In der Petition heißt es, die Pferde müssten schwere Lasten ziehen, teils auf heißem Asphalt und unter lautem Straßenlärm. Solche Bedingungen seien einer modernen, ethisch verantwortungsvollen Gesellschaft nicht würdig. Tierliebe bedeute heute mehr, als nur Futter und Unterstand – sie bedeute, Tiere nicht mehr für menschliche Zwecke auszunutzen.


Tradition trifft auf Widerstand

Die Kritik hat auch eine Gegenbewegung hervorgerufen. Über 3.500 Unterstützer haben eine Gegenpetition unterzeichnet, in der sie für den Erhalt dieser „grünen“ Tradition plädieren. Ihr Argument: Die Pferde seien ein Symbol für umweltbewusstes und entschleunigtes Leben – Werte, die gerade heute dringend gebraucht werden.

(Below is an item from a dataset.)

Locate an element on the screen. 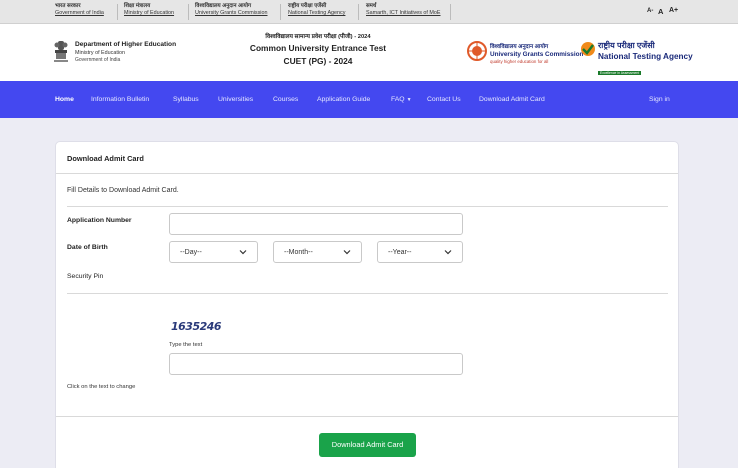 The width and height of the screenshot is (738, 468). nta-tagline: Excellence in Assessment is located at coordinates (620, 73).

In ihren Augen verbindet die Initiative in Questembert Ökologie mit Geschichte, Nachhaltigkeit mit sozialem Miteinander. Sie fragen: Wenn nicht solche Projekte – was dann?


Der tieferliegende Konflikt

Hinter dem Streit verbirgt sich ein größerer gesellschaftlicher Diskurs. Wie gehen wir mit unseren tierischen Mitbewohnern um? Wo endet Tradition und wo beginnt Ausbeutung? Und – wer darf darüber entscheiden?

Die Diskussion offenbart eine wachsende Sensibilität für das Thema Tierrechte. Der Begriff „Antispeziesismus“ – also der Kampf gegen die Diskriminierung von Tieren – ist längst nicht mehr nur akademischen Zirkeln vorbehalten. Er findet seinen Weg in politische Gremien, auf die Straße und in die Herzen vieler junger Menschen.

Gleichzeitig stellt sich die Frage: Können Tiere wirklich freiwillig für uns arbeiten? Oder projizieren wir dabei nicht auch menschliche Werte auf andere Lebewesen?


Havane und Gladez – Symbole einer Zeitenwende?

Trotz aller Debatten ziehen Havane und Gladez weiterhin gelassen ihre Bahnen. Sie wirken dabei fast wie Mahnmale in einem gesellschaftlichen Umbruch – irgendwo zwischen Fortschritt und Vergangenheit, zwischen Bewahrung und Neuanfang.

Vielleicht ist gerade das ihre größte Stärke: Dass sie Fragen aufwerfen. Dass sie uns dazu bringen, innezuhalten. Und dass sie uns – ganz ohne Motor – dazu bewegen, über unseren Umgang mit Natur, Umwelt und Tieren nachzudenken.

Was bleibt also von Questembert? Eine kleine Gemeinde mit großen Fragen. Und zwei Pferden, die viel mehr bewegen als nur einen Müllwagen.